> **Your objective**:
Within the records, find every line that includes the word "насіння" and copy it.

> **Supplied information**:
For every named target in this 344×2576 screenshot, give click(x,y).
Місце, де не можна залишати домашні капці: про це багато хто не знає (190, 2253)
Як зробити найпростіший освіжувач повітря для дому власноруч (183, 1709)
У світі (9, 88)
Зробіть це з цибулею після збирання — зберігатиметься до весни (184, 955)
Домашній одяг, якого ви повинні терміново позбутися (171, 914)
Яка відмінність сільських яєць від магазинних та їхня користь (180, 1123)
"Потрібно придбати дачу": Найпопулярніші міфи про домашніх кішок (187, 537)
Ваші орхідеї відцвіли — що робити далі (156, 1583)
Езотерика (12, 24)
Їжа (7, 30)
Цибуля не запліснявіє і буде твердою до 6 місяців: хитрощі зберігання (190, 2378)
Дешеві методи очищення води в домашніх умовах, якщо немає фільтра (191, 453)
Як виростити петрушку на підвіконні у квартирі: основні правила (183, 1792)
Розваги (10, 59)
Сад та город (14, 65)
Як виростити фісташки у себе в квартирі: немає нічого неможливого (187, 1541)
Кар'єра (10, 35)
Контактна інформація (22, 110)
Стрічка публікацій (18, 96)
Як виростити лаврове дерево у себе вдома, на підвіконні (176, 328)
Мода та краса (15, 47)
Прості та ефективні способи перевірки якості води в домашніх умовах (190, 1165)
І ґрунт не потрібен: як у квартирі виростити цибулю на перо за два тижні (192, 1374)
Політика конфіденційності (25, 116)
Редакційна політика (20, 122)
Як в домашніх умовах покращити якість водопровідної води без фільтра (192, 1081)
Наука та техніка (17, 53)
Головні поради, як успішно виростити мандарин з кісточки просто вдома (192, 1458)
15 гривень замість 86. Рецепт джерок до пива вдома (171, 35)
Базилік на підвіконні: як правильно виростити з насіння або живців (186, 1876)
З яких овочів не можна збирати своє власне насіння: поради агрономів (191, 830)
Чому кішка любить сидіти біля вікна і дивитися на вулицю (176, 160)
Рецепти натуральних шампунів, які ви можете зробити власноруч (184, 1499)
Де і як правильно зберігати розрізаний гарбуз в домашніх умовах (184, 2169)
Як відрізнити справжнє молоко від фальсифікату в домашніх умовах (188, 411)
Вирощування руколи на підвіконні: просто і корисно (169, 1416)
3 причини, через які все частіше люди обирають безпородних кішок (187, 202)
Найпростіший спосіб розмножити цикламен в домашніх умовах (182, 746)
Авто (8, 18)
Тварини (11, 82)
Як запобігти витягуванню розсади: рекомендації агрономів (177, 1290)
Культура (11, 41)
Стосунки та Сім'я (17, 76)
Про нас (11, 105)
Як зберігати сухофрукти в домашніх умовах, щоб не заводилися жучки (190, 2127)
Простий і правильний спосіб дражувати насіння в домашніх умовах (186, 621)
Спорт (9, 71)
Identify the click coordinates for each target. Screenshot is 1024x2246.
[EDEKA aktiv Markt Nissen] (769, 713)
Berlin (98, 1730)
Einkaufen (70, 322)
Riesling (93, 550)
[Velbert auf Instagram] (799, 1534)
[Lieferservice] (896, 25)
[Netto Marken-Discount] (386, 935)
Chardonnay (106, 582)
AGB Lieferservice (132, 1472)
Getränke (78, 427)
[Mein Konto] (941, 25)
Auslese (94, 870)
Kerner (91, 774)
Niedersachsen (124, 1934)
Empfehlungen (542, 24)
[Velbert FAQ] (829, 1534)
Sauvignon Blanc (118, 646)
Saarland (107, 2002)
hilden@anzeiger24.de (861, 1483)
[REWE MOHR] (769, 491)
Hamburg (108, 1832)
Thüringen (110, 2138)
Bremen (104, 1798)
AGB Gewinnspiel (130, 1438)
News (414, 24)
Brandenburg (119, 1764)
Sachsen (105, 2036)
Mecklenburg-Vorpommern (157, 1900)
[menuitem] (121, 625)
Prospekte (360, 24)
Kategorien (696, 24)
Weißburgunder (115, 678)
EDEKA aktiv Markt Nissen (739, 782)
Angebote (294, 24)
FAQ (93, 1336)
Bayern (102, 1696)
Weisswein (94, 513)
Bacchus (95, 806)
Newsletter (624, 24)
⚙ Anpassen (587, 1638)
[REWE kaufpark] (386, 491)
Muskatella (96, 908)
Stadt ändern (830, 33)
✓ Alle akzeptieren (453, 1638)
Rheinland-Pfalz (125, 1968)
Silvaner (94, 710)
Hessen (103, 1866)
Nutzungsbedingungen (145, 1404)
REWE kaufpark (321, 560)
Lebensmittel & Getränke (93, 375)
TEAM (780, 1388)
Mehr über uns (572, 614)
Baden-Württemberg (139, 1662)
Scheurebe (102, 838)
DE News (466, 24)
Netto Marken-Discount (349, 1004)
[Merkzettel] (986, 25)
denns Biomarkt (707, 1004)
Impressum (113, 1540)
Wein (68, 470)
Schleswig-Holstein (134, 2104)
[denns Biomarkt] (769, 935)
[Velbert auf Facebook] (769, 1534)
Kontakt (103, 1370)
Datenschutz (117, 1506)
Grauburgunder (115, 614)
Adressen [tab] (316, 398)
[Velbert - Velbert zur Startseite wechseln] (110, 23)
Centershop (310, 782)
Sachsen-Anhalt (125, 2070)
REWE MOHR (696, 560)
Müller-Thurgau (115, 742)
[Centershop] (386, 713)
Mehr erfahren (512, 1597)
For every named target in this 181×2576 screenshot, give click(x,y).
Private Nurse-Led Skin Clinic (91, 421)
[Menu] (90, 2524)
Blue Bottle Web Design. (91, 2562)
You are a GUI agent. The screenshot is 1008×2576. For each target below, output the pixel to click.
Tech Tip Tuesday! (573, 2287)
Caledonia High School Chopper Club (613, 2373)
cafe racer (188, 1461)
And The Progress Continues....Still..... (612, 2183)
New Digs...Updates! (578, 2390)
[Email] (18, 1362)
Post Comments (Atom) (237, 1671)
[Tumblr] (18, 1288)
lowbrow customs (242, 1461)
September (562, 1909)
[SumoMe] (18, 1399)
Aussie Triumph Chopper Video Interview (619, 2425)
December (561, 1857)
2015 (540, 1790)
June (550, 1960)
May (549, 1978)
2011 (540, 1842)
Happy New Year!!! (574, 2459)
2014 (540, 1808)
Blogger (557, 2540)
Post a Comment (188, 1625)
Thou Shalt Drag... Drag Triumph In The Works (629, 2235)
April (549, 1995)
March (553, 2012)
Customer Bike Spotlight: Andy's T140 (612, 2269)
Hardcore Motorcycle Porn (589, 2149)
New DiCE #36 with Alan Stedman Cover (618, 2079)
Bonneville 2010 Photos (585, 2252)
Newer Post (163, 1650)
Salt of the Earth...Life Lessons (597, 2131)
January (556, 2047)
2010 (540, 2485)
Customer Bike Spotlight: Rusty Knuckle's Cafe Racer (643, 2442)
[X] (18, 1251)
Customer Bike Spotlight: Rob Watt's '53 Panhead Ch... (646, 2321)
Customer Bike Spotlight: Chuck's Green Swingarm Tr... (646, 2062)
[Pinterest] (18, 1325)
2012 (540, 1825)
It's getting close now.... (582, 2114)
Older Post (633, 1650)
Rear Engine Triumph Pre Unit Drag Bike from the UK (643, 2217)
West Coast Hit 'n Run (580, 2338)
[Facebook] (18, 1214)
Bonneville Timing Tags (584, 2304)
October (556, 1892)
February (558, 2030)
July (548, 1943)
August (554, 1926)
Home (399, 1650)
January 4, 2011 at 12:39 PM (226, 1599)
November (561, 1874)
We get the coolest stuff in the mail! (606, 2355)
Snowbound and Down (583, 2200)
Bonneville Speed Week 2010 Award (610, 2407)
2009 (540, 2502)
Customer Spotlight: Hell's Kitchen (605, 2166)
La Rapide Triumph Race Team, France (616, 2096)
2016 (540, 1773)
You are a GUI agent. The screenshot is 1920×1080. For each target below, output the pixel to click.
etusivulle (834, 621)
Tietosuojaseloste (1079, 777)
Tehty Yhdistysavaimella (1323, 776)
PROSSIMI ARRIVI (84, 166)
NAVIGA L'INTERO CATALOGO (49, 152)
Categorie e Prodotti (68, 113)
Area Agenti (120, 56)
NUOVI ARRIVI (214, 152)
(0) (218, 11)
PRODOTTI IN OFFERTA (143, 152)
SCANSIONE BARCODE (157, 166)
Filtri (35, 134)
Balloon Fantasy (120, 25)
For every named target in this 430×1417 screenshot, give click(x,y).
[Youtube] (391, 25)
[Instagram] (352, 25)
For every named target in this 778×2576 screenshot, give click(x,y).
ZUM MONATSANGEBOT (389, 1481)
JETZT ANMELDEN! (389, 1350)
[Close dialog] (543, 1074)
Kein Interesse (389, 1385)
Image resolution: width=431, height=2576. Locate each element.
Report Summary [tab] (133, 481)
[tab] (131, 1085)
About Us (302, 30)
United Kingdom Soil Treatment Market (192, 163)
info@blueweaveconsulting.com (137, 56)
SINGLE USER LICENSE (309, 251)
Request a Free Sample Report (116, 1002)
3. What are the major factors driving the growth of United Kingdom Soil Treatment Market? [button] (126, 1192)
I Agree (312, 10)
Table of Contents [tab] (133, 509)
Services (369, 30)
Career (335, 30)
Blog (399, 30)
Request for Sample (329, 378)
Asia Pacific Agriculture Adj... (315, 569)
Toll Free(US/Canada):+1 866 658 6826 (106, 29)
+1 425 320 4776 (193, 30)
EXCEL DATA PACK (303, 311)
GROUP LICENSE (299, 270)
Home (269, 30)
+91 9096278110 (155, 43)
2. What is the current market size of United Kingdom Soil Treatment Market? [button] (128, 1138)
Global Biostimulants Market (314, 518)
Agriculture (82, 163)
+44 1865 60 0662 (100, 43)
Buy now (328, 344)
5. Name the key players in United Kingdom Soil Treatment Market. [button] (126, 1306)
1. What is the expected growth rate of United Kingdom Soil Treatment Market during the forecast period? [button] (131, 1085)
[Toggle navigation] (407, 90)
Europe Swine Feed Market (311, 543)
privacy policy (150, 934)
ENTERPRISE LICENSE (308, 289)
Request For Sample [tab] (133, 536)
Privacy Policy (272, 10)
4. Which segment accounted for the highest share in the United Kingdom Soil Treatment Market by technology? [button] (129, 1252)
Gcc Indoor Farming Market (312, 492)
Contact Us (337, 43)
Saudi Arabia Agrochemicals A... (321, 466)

> **Answer to the exercise**:
Базилік на підвіконні: як правильно виростити з насіння або живців (186, 1876)
З яких овочів не можна збирати своє власне насіння: поради агрономів (191, 830)
Простий і правильний спосіб дражувати насіння в домашніх умовах (186, 621)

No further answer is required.